Our National Literacy Strategy is masterminded by a ministerial adviser, Professor Michael Barber, who defends it as imaginative and redistributive. But so far, at least, it is not a strategy for helping children who are struggling with reading; it is for improving the overall level of literacy in primary schools. It is based on the assumption that the first problem to be tackled is bad teaching.

Its centrepiece is the literacy hour, during which teachers have to follow precisely a lesson plan provided by the government. There are no extra resources, unless you count the mountain of paperwork supplied to tell teachers how to run the literacy hour.
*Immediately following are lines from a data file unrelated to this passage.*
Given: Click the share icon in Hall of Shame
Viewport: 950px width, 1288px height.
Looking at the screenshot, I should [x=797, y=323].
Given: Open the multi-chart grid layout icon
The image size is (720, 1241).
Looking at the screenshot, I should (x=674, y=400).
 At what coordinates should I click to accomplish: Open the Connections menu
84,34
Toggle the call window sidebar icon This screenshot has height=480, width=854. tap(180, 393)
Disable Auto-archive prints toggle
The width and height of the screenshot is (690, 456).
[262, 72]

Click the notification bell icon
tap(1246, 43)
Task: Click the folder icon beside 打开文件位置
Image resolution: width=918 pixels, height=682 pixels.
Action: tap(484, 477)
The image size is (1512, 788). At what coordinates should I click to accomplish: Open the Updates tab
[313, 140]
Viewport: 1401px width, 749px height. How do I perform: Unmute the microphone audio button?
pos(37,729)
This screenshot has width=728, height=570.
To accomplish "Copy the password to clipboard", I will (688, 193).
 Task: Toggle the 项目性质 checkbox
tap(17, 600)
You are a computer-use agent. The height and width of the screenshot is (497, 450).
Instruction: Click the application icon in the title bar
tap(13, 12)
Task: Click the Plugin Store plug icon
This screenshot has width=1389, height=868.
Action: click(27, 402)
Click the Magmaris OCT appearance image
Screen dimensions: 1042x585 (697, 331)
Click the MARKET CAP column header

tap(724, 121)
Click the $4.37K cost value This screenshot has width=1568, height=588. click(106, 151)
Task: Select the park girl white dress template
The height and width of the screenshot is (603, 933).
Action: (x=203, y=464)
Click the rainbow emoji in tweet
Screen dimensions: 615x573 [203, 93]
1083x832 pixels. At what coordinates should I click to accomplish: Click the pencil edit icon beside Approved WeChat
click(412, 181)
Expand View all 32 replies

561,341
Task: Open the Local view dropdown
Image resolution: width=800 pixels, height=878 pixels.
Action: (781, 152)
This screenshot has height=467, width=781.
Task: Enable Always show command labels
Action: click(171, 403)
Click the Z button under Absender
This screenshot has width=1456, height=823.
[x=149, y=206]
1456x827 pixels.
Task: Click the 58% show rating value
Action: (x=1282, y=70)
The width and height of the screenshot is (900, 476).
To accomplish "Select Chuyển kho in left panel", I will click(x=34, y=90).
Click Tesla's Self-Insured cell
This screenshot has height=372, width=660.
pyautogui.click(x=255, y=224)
It is a different, and supposedly more efficient, way of using the teachers we already have; nothing more. Meanwhile, the government supports all sorts of schemes designed to bring volunteer mentors into schools after a couple of days’ training.

In other words, so far the government’s attack on illiteracy has not cost much. Will the government now take the very small steps Clay has suggested, which will increase the effectiveness of the resources we already have? If it wants to make a real assault on illiteracy, it will start to spend some real money. If it doesn’t, expect more calls for volunteer mentors and more glossy packs for teachers.